Fuiste a morir en otoño, Leny, entre rojos, marrones, amarillos, naranjas… Fuiste a morir cuando el jardín japonés de Monet se rendía a los ocres y la lluvia estampaba sus brillos perecederos en la vegetación amorosamente dispuesta.

[…]

También yo fui un migrante”, asegurabas cerrando los párpados. Y recordabas la guerra de España. Volvías a tener cuatro años y rememorabas la violenta intrusión de los dos soldados nacionales en la casa de Espinal y la reacción a vida o muerte de tu madre, que se abalanzó fusil en mano contra ellos hasta que dejaron de ser una amenaza. Y la huída. El hambre. El campo de Argelès donde tu padre, aquel gitano republicano y analfabeto, fue separado de la familia por un tiempo hasta lograr reuniros en La Mayenne, donde tu recuerdo pervive en la escuela que hoy lleva tu nombre, el nombre de aquel niño amante de la lectura que, demasiado pobre para comprar libros, los robaba y se embelesaba con aquellas maravillosas historias en papel.

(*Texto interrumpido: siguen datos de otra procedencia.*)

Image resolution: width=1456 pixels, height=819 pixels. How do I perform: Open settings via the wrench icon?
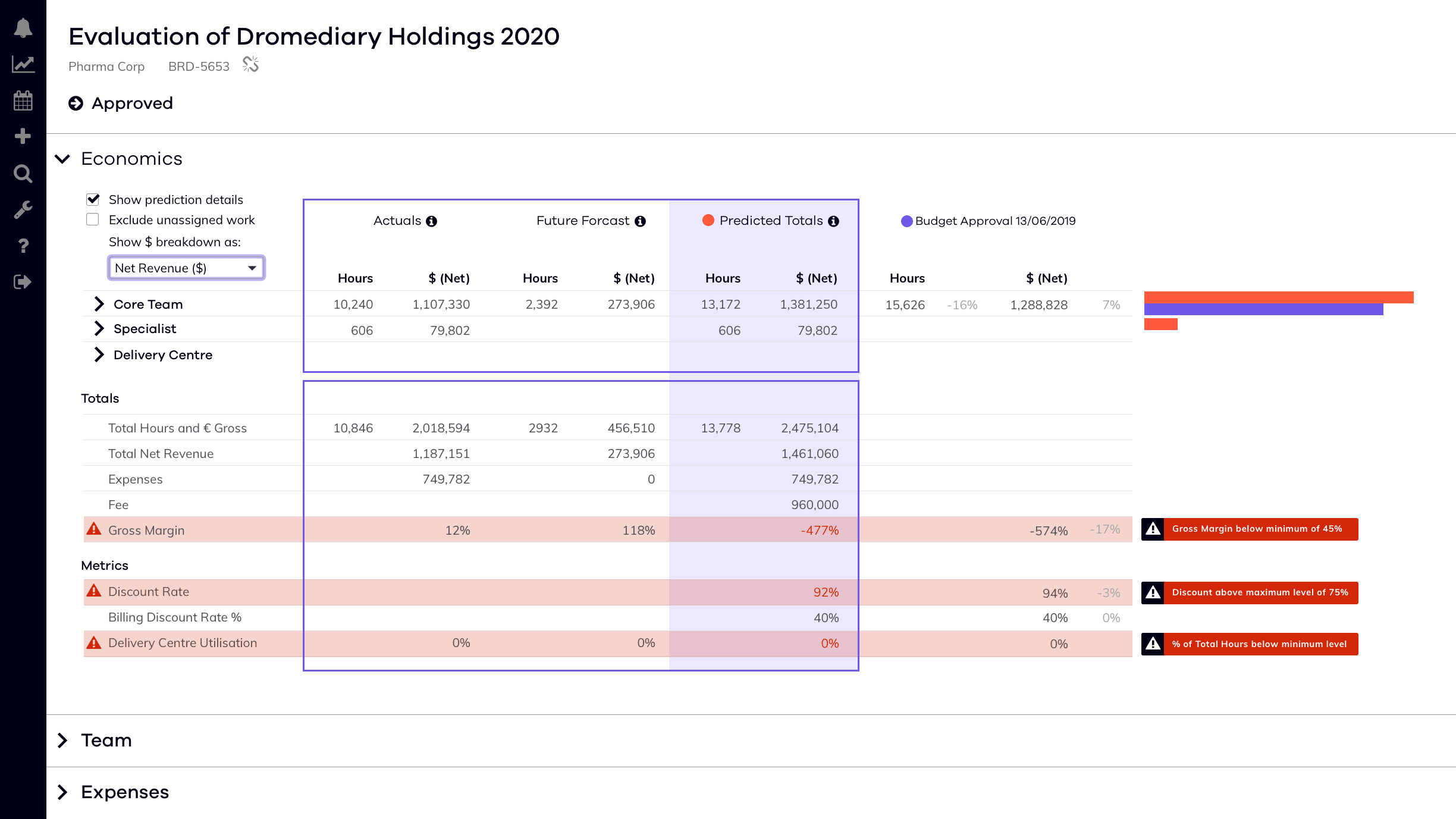[23, 209]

Algún día. Algún día…”, pensabas. El pequeño ladrón de libros se convirtió en soldador; el soldador, en baladista; el baladista, en intérprete comprometido. Nunca olvidaste tus orígenes. Miraste de frente a la Vida y a quienes la pueblan. Socorriste a los desesperados, hiciste causa común con los obreros, con los refugiados; no volviste el rostro ante el dolor ajeno. “Es que no puedo hacer otra cosa”, declarabas cuando algún entrevistador aludía a tu generosidad. “Soy un comunista del alma. Me duele la injusticia. No puedo ser indiferente a los lamentos de otros”.


Joaquín [Leni] Escudero  conocido como Leny Escudero, compositor, intérprete, escritor y actor ocasional, nació en Espinal/Aurizberri (Navarra) el 5 de noviembre de 1932. Falleció en Giverny (Francia) el 9 de Octubre de 2015.

Fue, por encima de cualquier otra circunstancia, un hombre bueno”, repite Agnès.
Suena, de fondo, la inconfundible y exclusiva voz de Leny.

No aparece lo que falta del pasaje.